What Is Drug Trafficking?
Generally defined, drug trafficking is committed when you manufacture, sell, or transport illegal substances. Illegal substances are drugs listed on state and federal controlled substance schedules. The schedules are based and ranked on how addictive a drug is, whether it has an accepted medical use, and the potential for physical and/or psychological dependence on the drug.
Drug trafficking is a state crime when it occurs within state lines. However, if the transaction crosses state or country lines, it becomes a federal offense. In many cases, a federal drug trafficking conviction can result in harsher punishments than that for a state-level offense, but regardless, being found guilty can have severe impacts on your life.
How Is Drug Trafficking Proven?
When a state or federal prosecutor takes on a drug trafficking case, they must prove beyond a reasonable doubt that you are guilty.
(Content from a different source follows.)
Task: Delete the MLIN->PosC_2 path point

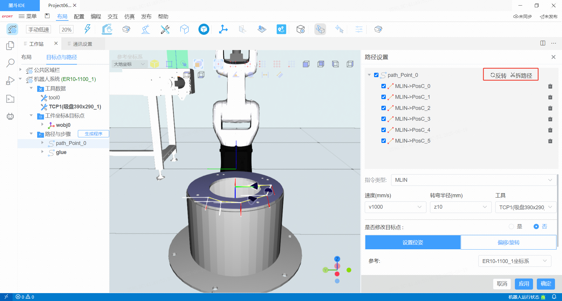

Meeting the burden can be difficult. The prosecutor must show that you had the substance for more than just personal use (that would be the lesser-considered offense of drug possession).
Typically, to prove you possessed the drugs for trafficking, the prosecutor must point to circumstantial evidence that demonstrates that you were planning on distributing or selling the substance. They might note that you also had scales, baggies, or large amounts of cash, suggesting that the drugs were going to be packaged and shipped out.
The prosecutor must also prove that the substance in your possession was a controlled substance, and you knew it was such.
Although the prosecutor might have evidence suggesting that you had a controlled substance and planned on trafficking it, that does not mean you're guilty of the offense. Remember that you are innocent until proven guilty, and you have the right to defend your innocence. Other explanations for the items you had on you may exist, and it's crucial to have an attorney on your side who can help present the facts of your case.
How Long Can I Go to Jail for Drug Trafficking?
As mentioned earlier, drug trafficking is a felony. If you're convicted, you may be sent to prison (as opposed to jail).
The length of your sentence depends on various factors, which include, but are not limited to:
- Whether the offense falls under state or federal jurisdiction
- The type of substance you allegedly trafficked
- The amount of the substance you had
In Tennessee, a drug trafficking charge can range from a Class E to Class A felony. The classification can depend on the type and/or amount of drug. For instance, the offense is a Class A felony when you traffic 150 grams or more of a substance containing heroin. If you're convicted, you could be sentenced to 60 years in prison and fined up to $500,000. If the drug trafficking offense involves a Schedule VII controlled substance, it's a Class E felony that carries up to 6 years in prison and/or a fine of up to $1,000.
As with state drug trafficking offenses, convictions for a federal crime depend on the amount and/or type of substance. For example, if a mixture or substance has 1 kilogram or more of heroin, the conviction penalties include 10 years in prison and/or a fine of up to $10,000,000. In a case involving less than 50 kilograms of marijuana, the prison term is up to 5 years, and the fine is up to $250,000.